RECORDED INFORMATION Block Start

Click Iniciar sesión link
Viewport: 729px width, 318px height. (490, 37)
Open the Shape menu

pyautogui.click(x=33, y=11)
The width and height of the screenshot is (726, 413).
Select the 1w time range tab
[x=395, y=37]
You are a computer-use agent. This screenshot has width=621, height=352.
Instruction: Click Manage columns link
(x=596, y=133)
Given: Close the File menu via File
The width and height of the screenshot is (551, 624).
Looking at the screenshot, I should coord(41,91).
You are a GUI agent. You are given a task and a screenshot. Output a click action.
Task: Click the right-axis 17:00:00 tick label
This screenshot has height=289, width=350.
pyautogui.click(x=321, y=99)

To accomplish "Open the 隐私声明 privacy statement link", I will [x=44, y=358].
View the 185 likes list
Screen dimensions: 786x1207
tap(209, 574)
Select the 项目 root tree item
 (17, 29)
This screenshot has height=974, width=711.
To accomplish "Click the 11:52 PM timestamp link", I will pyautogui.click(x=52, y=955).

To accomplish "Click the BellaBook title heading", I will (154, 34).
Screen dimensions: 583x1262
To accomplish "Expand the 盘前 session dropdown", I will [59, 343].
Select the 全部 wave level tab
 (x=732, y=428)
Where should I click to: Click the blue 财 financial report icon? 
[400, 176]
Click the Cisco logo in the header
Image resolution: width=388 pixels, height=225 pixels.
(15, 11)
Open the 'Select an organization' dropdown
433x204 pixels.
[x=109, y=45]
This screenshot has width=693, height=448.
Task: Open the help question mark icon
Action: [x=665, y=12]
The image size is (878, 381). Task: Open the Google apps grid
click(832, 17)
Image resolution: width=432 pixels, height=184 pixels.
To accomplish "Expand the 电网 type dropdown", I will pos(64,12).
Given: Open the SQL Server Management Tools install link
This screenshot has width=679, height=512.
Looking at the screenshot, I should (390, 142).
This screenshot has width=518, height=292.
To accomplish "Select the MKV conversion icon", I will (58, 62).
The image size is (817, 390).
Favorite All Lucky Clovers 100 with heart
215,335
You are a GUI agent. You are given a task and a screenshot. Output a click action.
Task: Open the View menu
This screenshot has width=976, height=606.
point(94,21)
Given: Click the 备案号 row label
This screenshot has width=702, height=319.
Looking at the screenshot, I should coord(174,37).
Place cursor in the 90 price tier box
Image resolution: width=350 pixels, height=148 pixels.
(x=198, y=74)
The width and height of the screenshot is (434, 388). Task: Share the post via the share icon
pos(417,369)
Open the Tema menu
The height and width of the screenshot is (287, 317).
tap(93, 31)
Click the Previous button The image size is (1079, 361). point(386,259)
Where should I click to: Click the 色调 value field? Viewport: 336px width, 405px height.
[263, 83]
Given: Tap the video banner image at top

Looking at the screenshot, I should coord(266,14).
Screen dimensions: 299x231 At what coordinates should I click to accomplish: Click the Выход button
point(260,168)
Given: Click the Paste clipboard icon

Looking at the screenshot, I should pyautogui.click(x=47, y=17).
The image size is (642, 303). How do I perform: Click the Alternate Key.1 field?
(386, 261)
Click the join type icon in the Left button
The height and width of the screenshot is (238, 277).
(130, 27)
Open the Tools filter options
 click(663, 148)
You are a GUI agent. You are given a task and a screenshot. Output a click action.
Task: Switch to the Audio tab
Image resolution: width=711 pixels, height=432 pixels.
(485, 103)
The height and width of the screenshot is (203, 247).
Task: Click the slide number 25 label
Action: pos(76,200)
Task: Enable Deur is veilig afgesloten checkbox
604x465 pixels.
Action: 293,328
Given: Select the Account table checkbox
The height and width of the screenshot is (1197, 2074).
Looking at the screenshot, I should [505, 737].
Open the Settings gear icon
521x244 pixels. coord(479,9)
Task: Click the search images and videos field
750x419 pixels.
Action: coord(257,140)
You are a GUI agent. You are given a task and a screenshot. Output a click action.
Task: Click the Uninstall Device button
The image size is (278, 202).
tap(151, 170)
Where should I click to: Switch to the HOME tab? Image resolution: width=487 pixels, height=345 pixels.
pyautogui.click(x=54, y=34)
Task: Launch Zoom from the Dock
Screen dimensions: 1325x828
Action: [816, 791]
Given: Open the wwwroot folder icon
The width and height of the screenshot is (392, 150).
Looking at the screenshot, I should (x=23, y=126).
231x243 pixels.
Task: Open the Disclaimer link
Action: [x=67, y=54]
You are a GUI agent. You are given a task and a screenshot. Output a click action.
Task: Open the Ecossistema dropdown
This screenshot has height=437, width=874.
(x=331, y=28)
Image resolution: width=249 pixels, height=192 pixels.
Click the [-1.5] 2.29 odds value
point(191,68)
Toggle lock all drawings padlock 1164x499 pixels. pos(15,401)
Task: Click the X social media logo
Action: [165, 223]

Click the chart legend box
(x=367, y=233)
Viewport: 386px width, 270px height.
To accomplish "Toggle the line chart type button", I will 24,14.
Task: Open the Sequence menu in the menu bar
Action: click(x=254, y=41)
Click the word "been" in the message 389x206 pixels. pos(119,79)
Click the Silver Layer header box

RECORDED INFORMATION Block End

▶ [TASK OBJECTIVE]: Output the entire listing exactly, including each line.

▶ [TASK RESPONSE]:
Click Iniciar sesión link
Viewport: 729px width, 318px height. (490, 37)
Open the Shape menu

pyautogui.click(x=33, y=11)
The width and height of the screenshot is (726, 413).
Select the 1w time range tab
[x=395, y=37]
You are a computer-use agent. This screenshot has width=621, height=352.
Instruction: Click Manage columns link
(x=596, y=133)
Given: Close the File menu via File
The width and height of the screenshot is (551, 624).
Looking at the screenshot, I should coord(41,91).
You are a GUI agent. You are given a task and a screenshot. Output a click action.
Task: Click the right-axis 17:00:00 tick label
This screenshot has height=289, width=350.
pyautogui.click(x=321, y=99)

To accomplish "Open the 隐私声明 privacy statement link", I will [x=44, y=358].
View the 185 likes list
Screen dimensions: 786x1207
tap(209, 574)
Select the 项目 root tree item
 (17, 29)
This screenshot has height=974, width=711.
To accomplish "Click the 11:52 PM timestamp link", I will pyautogui.click(x=52, y=955).

To accomplish "Click the BellaBook title heading", I will (154, 34).
Screen dimensions: 583x1262
To accomplish "Expand the 盘前 session dropdown", I will [59, 343].
Select the 全部 wave level tab
 (x=732, y=428)
Where should I click to: Click the blue 财 financial report icon? 
[400, 176]
Click the Cisco logo in the header
Image resolution: width=388 pixels, height=225 pixels.
(15, 11)
Open the 'Select an organization' dropdown
433x204 pixels.
[x=109, y=45]
This screenshot has width=693, height=448.
Task: Open the help question mark icon
Action: [x=665, y=12]
The image size is (878, 381). Task: Open the Google apps grid
click(832, 17)
Image resolution: width=432 pixels, height=184 pixels.
To accomplish "Expand the 电网 type dropdown", I will pos(64,12).
Given: Open the SQL Server Management Tools install link
This screenshot has width=679, height=512.
Looking at the screenshot, I should (390, 142).
This screenshot has width=518, height=292.
To accomplish "Select the MKV conversion icon", I will (58, 62).
The image size is (817, 390).
Favorite All Lucky Clovers 100 with heart
215,335
You are a GUI agent. You are given a task and a screenshot. Output a click action.
Task: Open the View menu
This screenshot has width=976, height=606.
point(94,21)
Given: Click the 备案号 row label
This screenshot has width=702, height=319.
Looking at the screenshot, I should coord(174,37).
Place cursor in the 90 price tier box
Image resolution: width=350 pixels, height=148 pixels.
(x=198, y=74)
The width and height of the screenshot is (434, 388). Task: Share the post via the share icon
pos(417,369)
Open the Tema menu
The height and width of the screenshot is (287, 317).
tap(93, 31)
Click the Previous button The image size is (1079, 361). point(386,259)
Where should I click to: Click the 色调 value field? Viewport: 336px width, 405px height.
[263, 83]
Given: Tap the video banner image at top

Looking at the screenshot, I should coord(266,14).
Screen dimensions: 299x231 At what coordinates should I click to accomplish: Click the Выход button
point(260,168)
Given: Click the Paste clipboard icon

Looking at the screenshot, I should pyautogui.click(x=47, y=17).
The image size is (642, 303). How do I perform: Click the Alternate Key.1 field?
(386, 261)
Click the join type icon in the Left button
The height and width of the screenshot is (238, 277).
(130, 27)
Open the Tools filter options
 click(663, 148)
You are a GUI agent. You are given a task and a screenshot. Output a click action.
Task: Switch to the Audio tab
Image resolution: width=711 pixels, height=432 pixels.
(485, 103)
The height and width of the screenshot is (203, 247).
Task: Click the slide number 25 label
Action: pos(76,200)
Task: Enable Deur is veilig afgesloten checkbox
604x465 pixels.
Action: 293,328
Given: Select the Account table checkbox
The height and width of the screenshot is (1197, 2074).
Looking at the screenshot, I should [505, 737].
Open the Settings gear icon
521x244 pixels. coord(479,9)
Task: Click the search images and videos field
750x419 pixels.
Action: coord(257,140)
You are a GUI agent. You are given a task and a screenshot. Output a click action.
Task: Click the Uninstall Device button
The image size is (278, 202).
tap(151, 170)
Where should I click to: Switch to the HOME tab? Image resolution: width=487 pixels, height=345 pixels.
pyautogui.click(x=54, y=34)
Task: Launch Zoom from the Dock
Screen dimensions: 1325x828
Action: [816, 791]
Given: Open the wwwroot folder icon
The width and height of the screenshot is (392, 150).
Looking at the screenshot, I should (x=23, y=126).
231x243 pixels.
Task: Open the Disclaimer link
Action: [x=67, y=54]
You are a GUI agent. You are given a task and a screenshot. Output a click action.
Task: Open the Ecossistema dropdown
This screenshot has height=437, width=874.
(x=331, y=28)
Image resolution: width=249 pixels, height=192 pixels.
Click the [-1.5] 2.29 odds value
point(191,68)
Toggle lock all drawings padlock 1164x499 pixels. pos(15,401)
Task: Click the X social media logo
Action: [165, 223]

Click the chart legend box
(x=367, y=233)
Viewport: 386px width, 270px height.
To accomplish "Toggle the line chart type button", I will 24,14.
Task: Open the Sequence menu in the menu bar
Action: click(x=254, y=41)
Click the word "been" in the message 389x206 pixels. pos(119,79)
Click the Silver Layer header box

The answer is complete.